Wednesday, March 30, 2011

Third sector housing plan passing the buck

Greens co-leader Meteria Turei says the government wants to avoid building more state houses by passing the buck ... but not the bucks ... to the iwi and community sectors.

She says Housing Minister Phil Heatley's "third sector" policy of getting community organisations to provide homes for the needy is just cost cutting.

While some iwi may want to provide housing, they don't have the resources to make up for more than a century of government neglect.

“Government is trying to avoid its responsibilities and to make iwi in particular and the community sector in general responsible for housing people and housing is basic infrastructure like roading, like electricity, like water,” Ms Turei says.

New Zealand needs an additional 70,000 houses, and the government must take responsibility for delivering a significant amount of that stock.

QUAKE CHANCE TO REVIVE TRADE TRAINING

Ngai Tahu leader Mark Solomon wants the reconstruction of Christchurch to be used as a gigantic trades training programme.
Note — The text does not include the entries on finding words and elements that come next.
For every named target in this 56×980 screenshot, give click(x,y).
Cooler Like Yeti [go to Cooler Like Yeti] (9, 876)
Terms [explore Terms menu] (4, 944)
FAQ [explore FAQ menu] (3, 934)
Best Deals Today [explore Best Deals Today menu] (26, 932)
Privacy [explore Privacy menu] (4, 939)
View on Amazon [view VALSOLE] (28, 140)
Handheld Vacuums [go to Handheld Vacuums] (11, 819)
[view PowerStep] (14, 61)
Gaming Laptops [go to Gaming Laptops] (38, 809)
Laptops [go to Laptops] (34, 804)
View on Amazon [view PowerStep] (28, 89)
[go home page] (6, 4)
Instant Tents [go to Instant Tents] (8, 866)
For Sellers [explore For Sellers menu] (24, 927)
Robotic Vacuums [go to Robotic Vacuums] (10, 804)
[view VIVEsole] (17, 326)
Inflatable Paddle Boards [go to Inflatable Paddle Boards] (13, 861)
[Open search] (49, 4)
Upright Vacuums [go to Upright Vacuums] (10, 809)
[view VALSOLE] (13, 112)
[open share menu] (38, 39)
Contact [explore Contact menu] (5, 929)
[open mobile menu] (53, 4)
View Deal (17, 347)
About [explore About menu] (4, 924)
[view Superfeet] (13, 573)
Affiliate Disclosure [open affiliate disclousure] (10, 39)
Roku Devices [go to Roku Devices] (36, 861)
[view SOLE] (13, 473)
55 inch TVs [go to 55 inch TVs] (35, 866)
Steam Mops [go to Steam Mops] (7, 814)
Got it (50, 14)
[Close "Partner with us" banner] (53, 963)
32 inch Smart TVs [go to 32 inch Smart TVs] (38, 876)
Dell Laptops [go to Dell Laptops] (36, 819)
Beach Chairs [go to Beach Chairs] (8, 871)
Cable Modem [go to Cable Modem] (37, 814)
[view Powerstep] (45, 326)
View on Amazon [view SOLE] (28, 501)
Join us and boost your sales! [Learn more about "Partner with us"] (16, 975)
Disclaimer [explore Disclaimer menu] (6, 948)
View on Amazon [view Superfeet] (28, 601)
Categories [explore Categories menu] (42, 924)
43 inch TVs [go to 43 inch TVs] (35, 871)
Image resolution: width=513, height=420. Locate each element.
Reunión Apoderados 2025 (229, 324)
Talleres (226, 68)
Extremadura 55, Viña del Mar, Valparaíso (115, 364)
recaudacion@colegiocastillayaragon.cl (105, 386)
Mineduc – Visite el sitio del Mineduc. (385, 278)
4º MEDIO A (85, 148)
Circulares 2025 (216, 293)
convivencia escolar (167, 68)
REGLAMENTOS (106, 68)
The Government this week launched the Canterbury Earthquake Recovery Authority, which has a five year mandate to rebuild the city.
Mr Solomon says Christchurch has historically been a centre for Maori trade training, and Ngai Tahu is keen to set up an apprenticeship hub to channel young unemployed Maori into useful occupations.

He says Ngai Tahu's property company has experience building environmentally friendly housing, and the iwi is keen to be heavily involved in the rebuilding.

DOC TRAINING FUTURE KAITIAKI

Nine young Maori this week started a Department of Conservation training course that readies them to take up kaitiaki or guardianship roles.

Barney Thomas, one of the department's pou kura taio or iwi relationship managers, says the students from around the country kicked off the second Tauira Kaitiaki Taiao conservation cadetship programme with a live-in week at Tainui's Hopuhopu facility.

He says the 21 month course will prepare them to work in the department, with local authorities, or in positions created by iwi.

After training on a marae they will work in DoC area officers.

Barney Thomas says as well as practical conservation skills, the cadets will get lessons in te reo and tikanga Maori.

TUREI KEEN ON MAORI-ENVIRONMENTALIST TEAM UP

Greens co-leader Meteria Turei says the coming together of Maori and environmentalists to protest oil exploration by Brazilian company Petrobras off the east coast is a positive development.

She says Maori have often found common ground with the environmental movement, such as in the Coromandel No mining protests.

She says it will be seen again this weekend when a flotilla arrives off Cape Runaway to support Te Whanau a Apanui and Ngati Porou.

GOFF TALKING UP LABOUR’S CHANCES IN REDNECK NORTH

Labour leader Phil Goff says the party will have a formidable team of Maori in contesting Northland seats in this year's next election.

List MP Kelvin Davis will take on the newly-independent Hone Harawira for the Tai Tokerau seat, and with Shane Jones turning his sights to the Tamaki Makaurau electorate, Lynette Stewart from Ngati Wai will take on a first time National candidate in the general Northland seat.

Labour’s Whangarei candidate is Pat Newman from Ngai Tahu.

NGATI PONEKE SEEKING MATERIAL FOR ARCHIVE

Ngati Poneke Young Maori Club is creating a digital pataka for its waiata.
The long-standing Wellington-based kapa haka is seeking copies of any recorded performances.

Project leader Teresa McGregor says older members had expressed concern about waiata being lost, whether they be CDs, tapes or records, but also written lyrics of song that may not have been recorded.

Ngati Poneke wants its digital library in place before the club's 75th anniversary next year.